Lovecraftian Thing a Day No.293: The Dark Gods


A follow up to 1984's The Ceremonies, T.E.D. Klein's Dark Gods collects four of the author's short stories/novellas. The first of which, Petey, is another classic of modern weird fiction. I believe that an early draft contained a few Lovecraftian references, but to be honest the tale works better without them. Whilst Petey's premise is fairly straightfoward (a sorcerer's familiar comes looking for its master), Klein nonetheless manages to spin this into a tale of creeping dread by the slow and careful weaving of an intrusion of something utterly otherworldly into the prosaic fabric of middle-class urbanity.

Black Man With A Horn is (as far as I am aware) Klein's one and only addition to the Cthulhu Mythos. It is also one of those rare gems of Mythos fare that achieves literary status. Exploring themes of old age, loss and regret, here the Mythos is revealed - both subtly but realistically - within the interstices of a life lived in Lovecraft's shadow when an ethnological exhibit reveals a horrifying reality lurking behind 'the Master's' fiction.

Like The Ceremonies, The Children of the Kingdom is a further paean to Machen, this time artfully relocating his 'Little People' mythology to the centre of metropolitan modernity, but also playing on inferences found in Machen's The Shining Pyramid and The Novel of the Black Seal in a particularly shocking manner.

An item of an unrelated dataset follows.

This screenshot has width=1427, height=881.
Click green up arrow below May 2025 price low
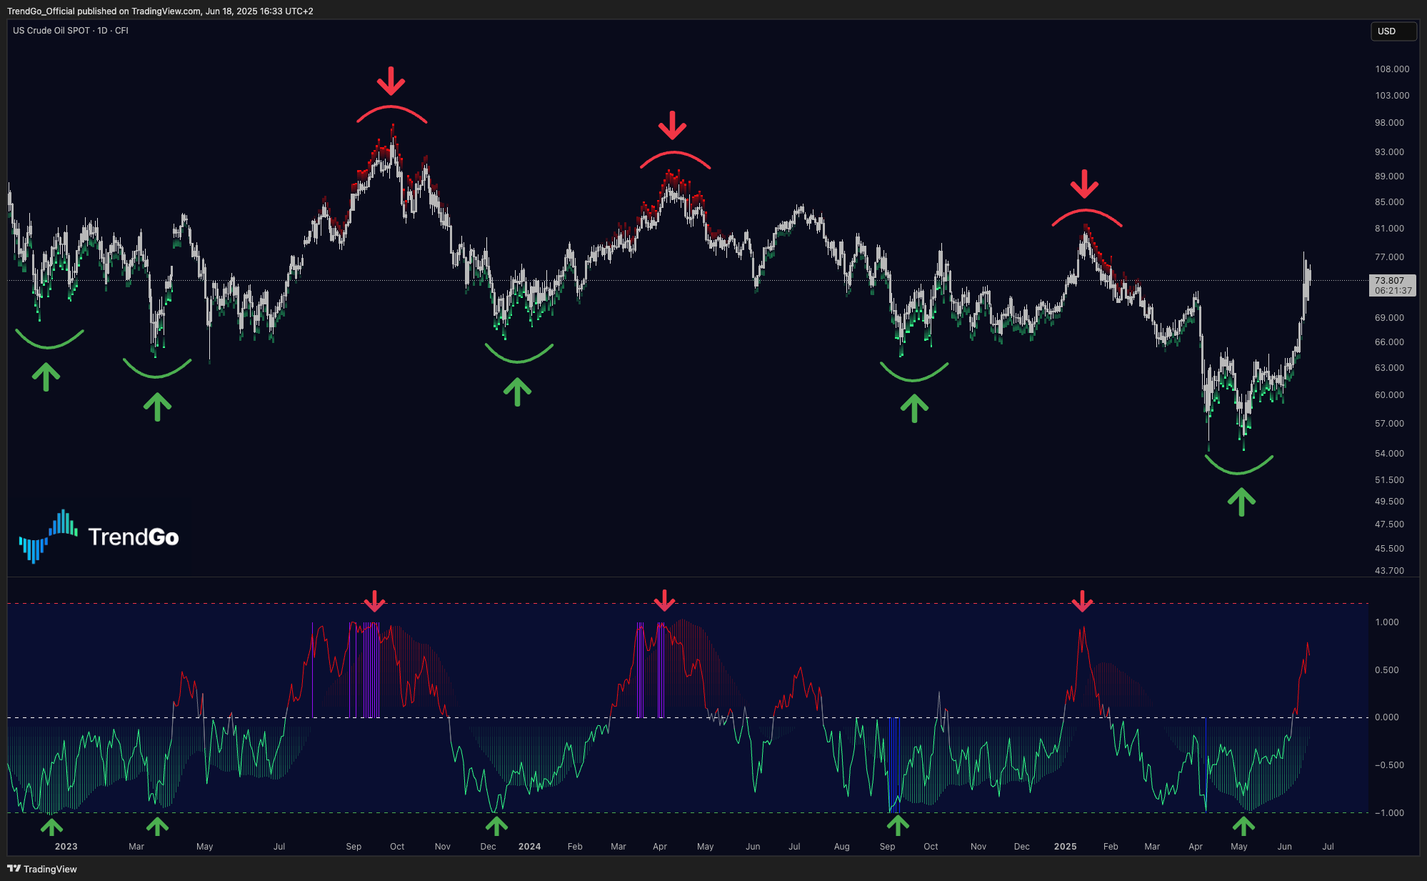[x=1241, y=502]
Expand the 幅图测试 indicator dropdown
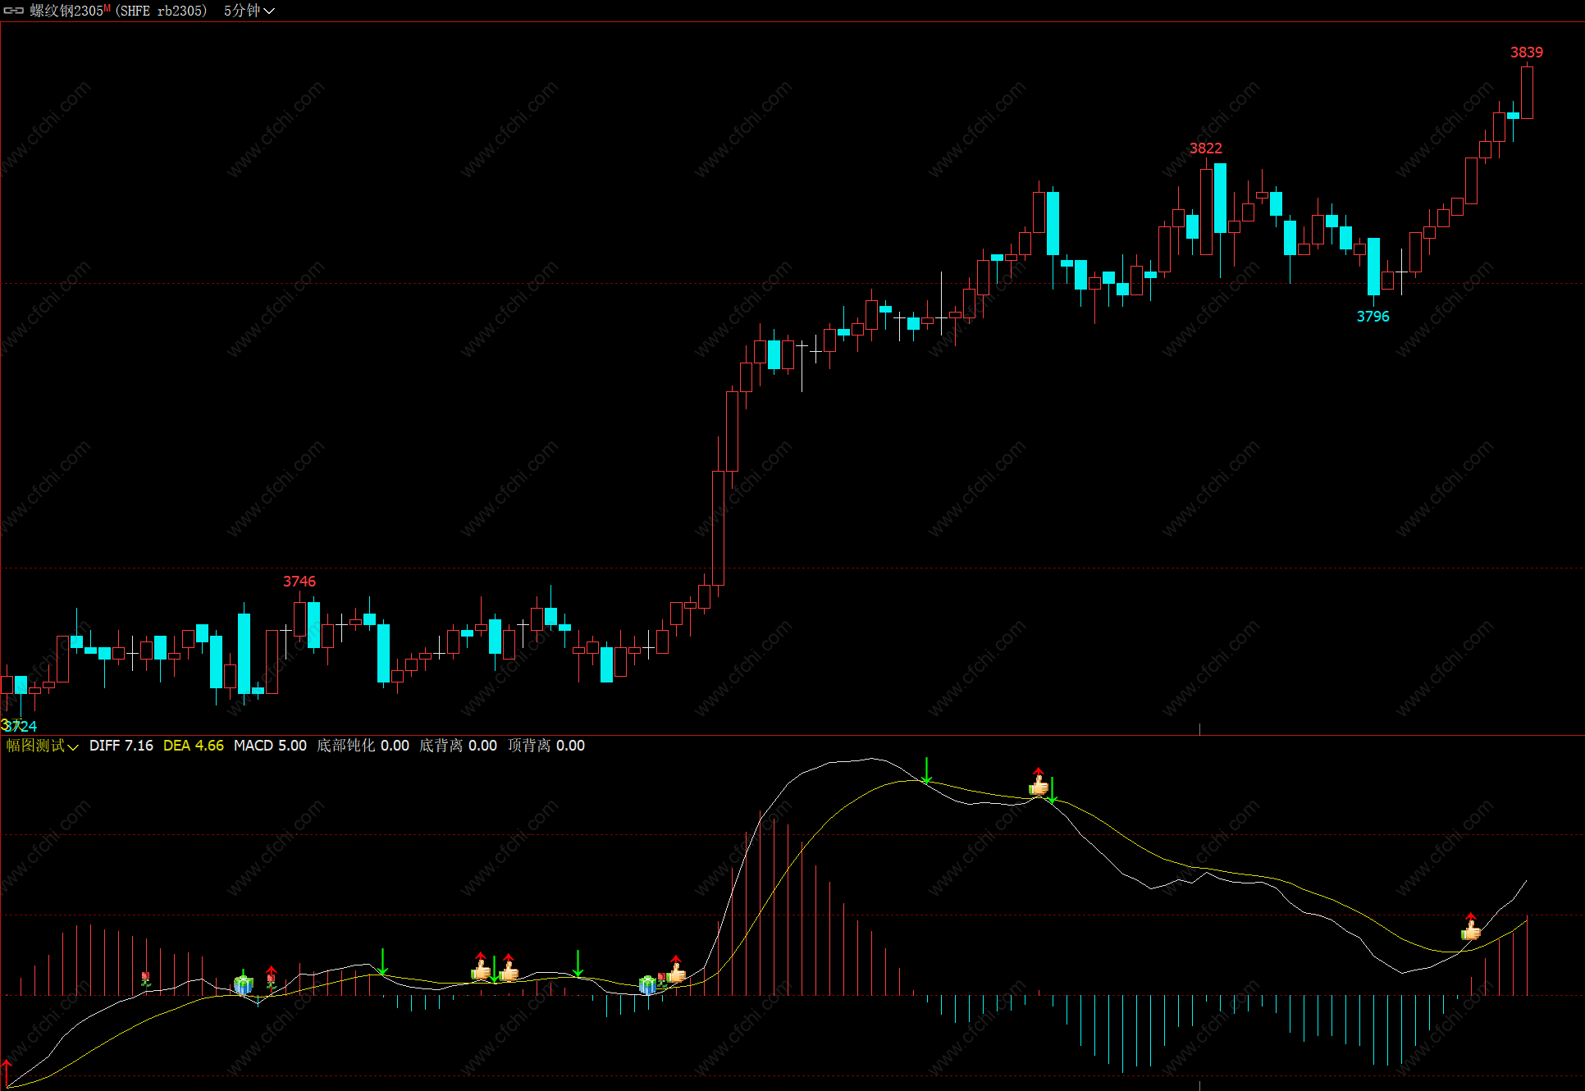This screenshot has width=1585, height=1091. (x=42, y=746)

Of the four tales, Nadelman's God is the one I least remember; as a consequence I don't have much to say about it here other than it warrants a further perusal on my part before I make any final judgement. Regardless, though, Dark Gods is another classic of modern weird fiction from a writer who is, sadly for us readers, far from prolific - but whose work thus constitutes a rare vintage worth savouring.